Aim of the task ::
All lines in the records below from the line with "The height and width of the screenshot is (292, 196)." through the line with "Task: Open the Sell dropdown menu" are to be given again exactly, both ends included; the pictures are to be left out.

(Stored records)
*** Block opens ***

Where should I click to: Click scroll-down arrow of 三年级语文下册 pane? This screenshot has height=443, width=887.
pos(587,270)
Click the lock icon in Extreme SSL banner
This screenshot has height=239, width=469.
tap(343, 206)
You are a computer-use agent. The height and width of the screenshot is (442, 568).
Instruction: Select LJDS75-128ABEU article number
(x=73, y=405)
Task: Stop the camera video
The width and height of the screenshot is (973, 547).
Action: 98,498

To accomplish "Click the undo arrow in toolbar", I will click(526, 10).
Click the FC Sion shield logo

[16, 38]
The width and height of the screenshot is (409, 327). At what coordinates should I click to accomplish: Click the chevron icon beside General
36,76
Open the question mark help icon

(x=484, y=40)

*** Block closes ***
*** Block opens ***

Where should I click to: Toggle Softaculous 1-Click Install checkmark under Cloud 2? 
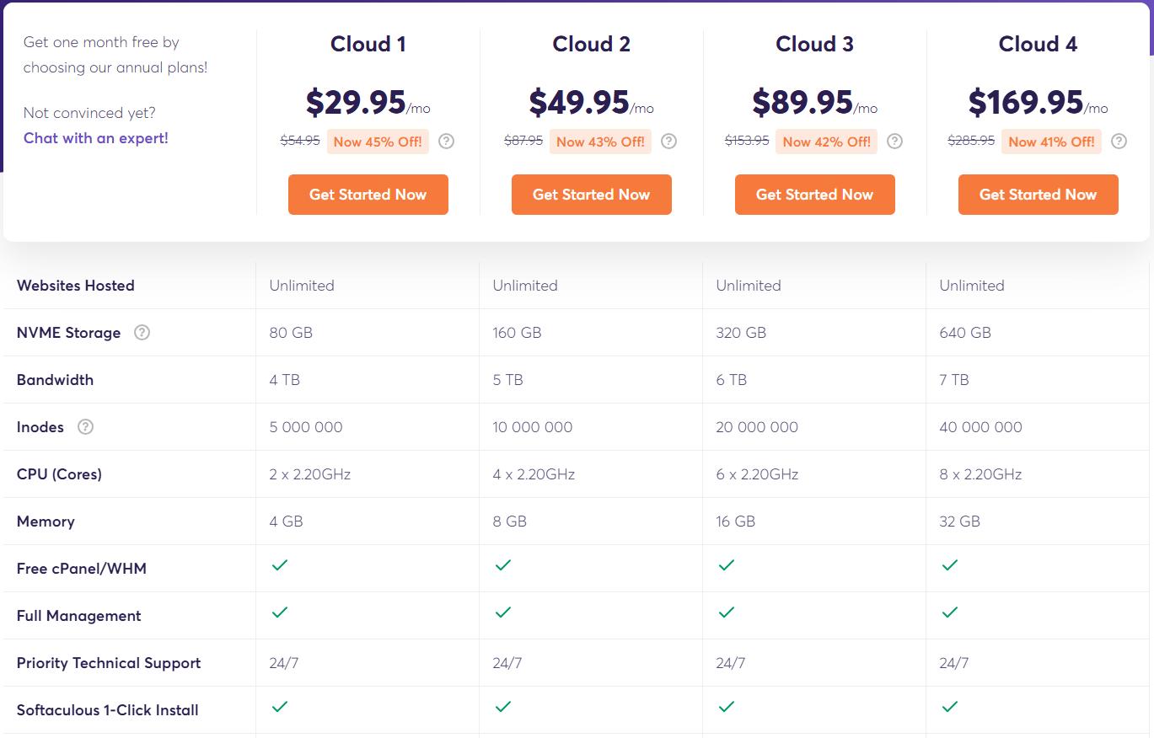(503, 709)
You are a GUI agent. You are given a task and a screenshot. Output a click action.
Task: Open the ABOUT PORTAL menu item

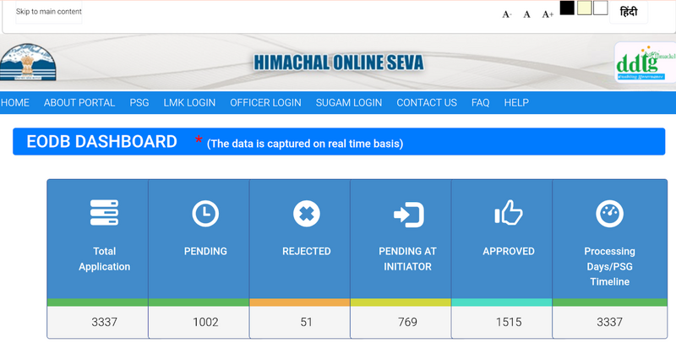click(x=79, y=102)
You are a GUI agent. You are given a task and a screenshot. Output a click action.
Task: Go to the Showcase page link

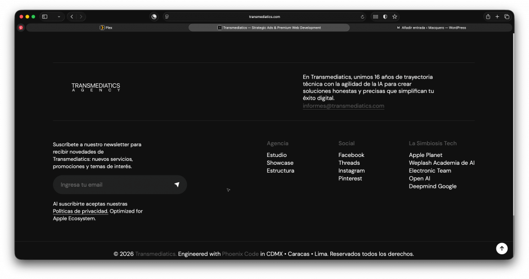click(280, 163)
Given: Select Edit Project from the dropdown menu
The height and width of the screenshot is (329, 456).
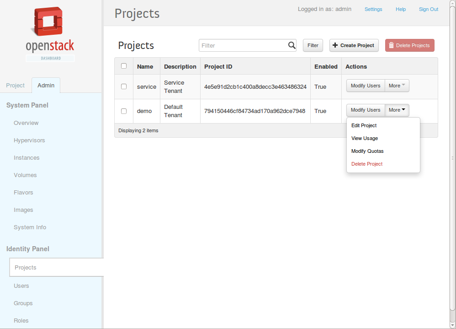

*** Block closes ***
*** Block opens ***

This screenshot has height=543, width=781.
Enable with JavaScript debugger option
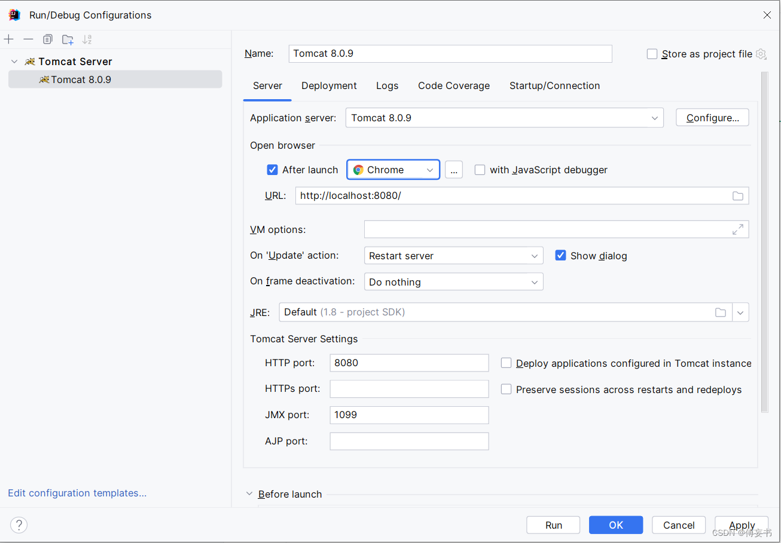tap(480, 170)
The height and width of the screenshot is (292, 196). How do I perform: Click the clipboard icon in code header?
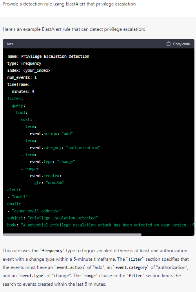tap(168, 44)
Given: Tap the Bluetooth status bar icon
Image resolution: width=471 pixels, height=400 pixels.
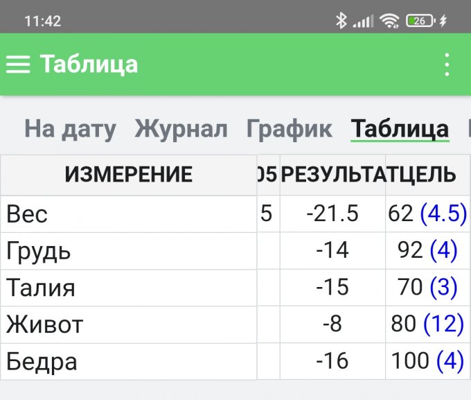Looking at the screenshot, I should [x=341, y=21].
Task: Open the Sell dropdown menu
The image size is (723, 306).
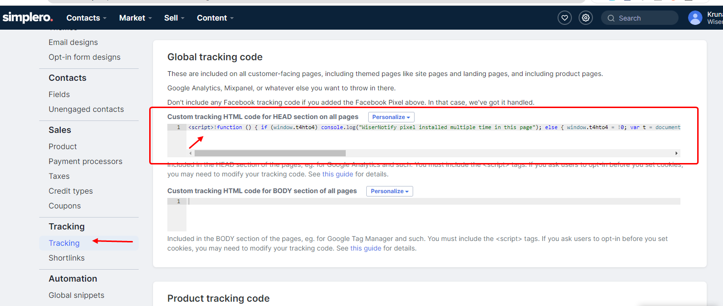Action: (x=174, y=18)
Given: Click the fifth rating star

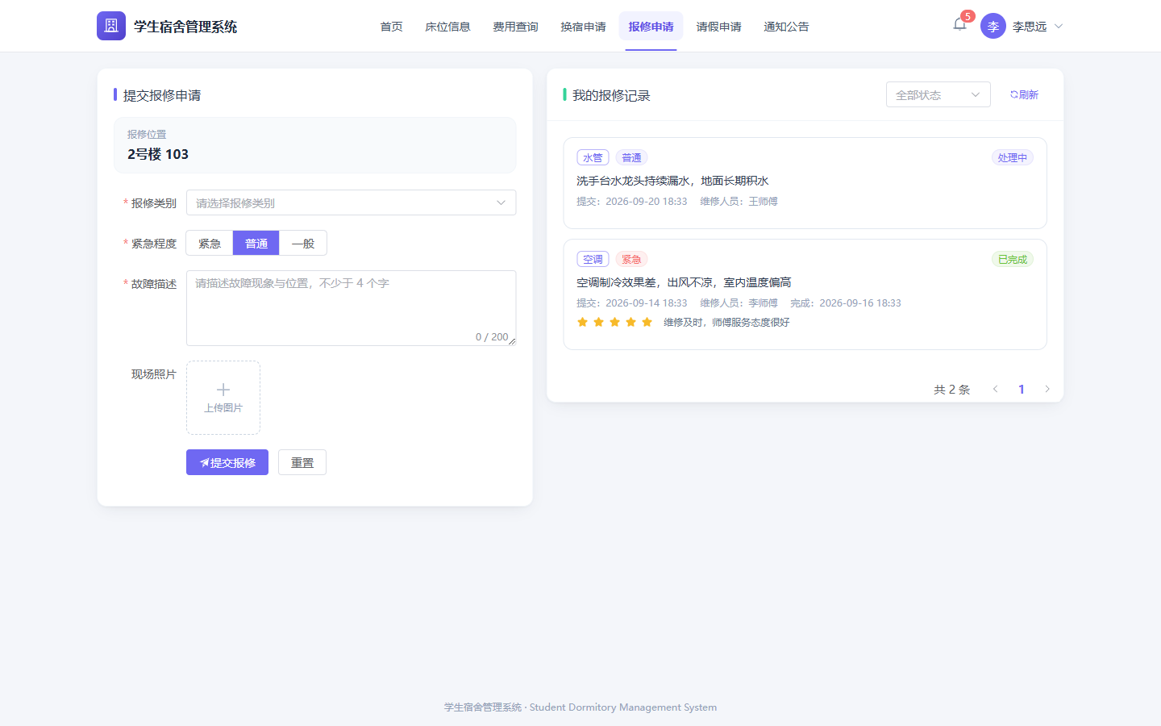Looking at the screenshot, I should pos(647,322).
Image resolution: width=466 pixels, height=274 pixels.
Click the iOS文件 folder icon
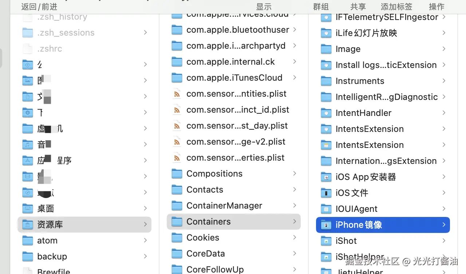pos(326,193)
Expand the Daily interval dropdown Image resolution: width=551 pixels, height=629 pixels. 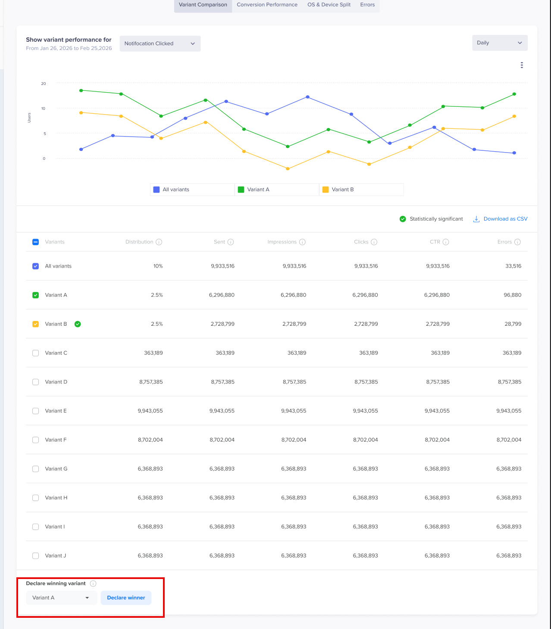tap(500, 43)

*** Block closes ***

Output of the exercise ::
The height and width of the screenshot is (292, 196). How do I perform: Click the clipboard icon in code header?
tap(168, 44)
Given: Tap the Bluetooth status bar icon
Image resolution: width=471 pixels, height=400 pixels.
Looking at the screenshot, I should [x=341, y=21].
Task: Open the Sell dropdown menu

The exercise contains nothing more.